[SOURCE MATERIAL Boundary: Start]

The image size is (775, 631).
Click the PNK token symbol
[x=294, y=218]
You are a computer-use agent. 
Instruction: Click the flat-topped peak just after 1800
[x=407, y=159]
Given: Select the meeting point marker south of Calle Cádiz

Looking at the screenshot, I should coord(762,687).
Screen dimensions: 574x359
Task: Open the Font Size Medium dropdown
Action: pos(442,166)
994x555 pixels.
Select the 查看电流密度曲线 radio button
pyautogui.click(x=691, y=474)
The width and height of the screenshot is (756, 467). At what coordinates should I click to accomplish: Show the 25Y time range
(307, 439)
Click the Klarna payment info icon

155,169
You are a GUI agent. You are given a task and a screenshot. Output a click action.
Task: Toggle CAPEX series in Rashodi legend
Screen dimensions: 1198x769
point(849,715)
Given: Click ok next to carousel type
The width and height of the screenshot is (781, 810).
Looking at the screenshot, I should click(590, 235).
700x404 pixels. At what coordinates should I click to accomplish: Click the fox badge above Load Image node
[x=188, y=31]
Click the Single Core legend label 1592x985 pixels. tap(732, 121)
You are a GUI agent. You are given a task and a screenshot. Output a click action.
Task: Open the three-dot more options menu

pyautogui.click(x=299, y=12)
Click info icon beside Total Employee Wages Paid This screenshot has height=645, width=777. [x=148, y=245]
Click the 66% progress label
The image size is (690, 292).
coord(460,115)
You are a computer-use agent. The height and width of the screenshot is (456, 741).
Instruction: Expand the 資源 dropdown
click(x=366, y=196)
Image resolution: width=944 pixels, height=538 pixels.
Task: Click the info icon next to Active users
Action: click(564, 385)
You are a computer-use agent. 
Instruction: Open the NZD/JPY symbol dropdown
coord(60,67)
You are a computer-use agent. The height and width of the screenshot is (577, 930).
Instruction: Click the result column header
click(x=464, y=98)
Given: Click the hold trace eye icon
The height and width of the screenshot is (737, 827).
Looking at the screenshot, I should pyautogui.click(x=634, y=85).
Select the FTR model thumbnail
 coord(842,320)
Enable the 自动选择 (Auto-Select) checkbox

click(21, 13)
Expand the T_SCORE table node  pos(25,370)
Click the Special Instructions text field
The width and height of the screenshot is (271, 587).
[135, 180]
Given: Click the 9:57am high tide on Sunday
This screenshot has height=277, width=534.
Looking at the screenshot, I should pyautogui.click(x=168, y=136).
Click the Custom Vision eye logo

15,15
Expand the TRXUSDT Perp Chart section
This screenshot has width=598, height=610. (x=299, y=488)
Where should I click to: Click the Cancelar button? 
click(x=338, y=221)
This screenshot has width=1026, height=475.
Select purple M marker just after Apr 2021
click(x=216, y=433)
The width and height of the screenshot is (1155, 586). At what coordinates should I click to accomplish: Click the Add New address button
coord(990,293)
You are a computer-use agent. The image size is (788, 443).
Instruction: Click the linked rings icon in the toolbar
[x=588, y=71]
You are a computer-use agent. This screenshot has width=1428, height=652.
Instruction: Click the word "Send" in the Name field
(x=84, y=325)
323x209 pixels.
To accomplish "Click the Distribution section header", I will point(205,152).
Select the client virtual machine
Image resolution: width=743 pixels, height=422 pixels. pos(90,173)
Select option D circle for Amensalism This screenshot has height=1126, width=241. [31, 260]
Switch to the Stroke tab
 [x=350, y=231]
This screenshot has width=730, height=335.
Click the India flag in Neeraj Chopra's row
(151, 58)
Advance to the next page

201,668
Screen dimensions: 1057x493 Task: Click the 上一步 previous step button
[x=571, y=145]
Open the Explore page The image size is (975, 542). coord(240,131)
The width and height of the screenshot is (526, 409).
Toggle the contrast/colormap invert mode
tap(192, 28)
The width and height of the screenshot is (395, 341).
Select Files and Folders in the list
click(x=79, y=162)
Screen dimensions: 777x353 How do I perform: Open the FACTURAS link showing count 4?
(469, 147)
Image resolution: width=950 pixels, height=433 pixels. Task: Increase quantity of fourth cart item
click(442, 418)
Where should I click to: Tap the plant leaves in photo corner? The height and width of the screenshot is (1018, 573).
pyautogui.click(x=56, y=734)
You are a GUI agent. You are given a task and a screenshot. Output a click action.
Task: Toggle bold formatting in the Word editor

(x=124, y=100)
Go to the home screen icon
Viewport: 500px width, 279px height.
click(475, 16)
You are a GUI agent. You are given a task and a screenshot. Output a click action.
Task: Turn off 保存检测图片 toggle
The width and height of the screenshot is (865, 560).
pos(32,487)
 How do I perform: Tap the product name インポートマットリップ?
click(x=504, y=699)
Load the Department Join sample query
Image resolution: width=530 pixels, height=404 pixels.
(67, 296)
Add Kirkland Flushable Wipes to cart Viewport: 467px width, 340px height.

[SOURCE MATERIAL Boundary: End]

**TASK INSTRUCTIONS**
List every line from the entries above in which "label" appears.

**RESULT FOR THIS EXERCISE**
Click the Single Core legend label 1592x985 pixels. tap(732, 121)
Click the 66% progress label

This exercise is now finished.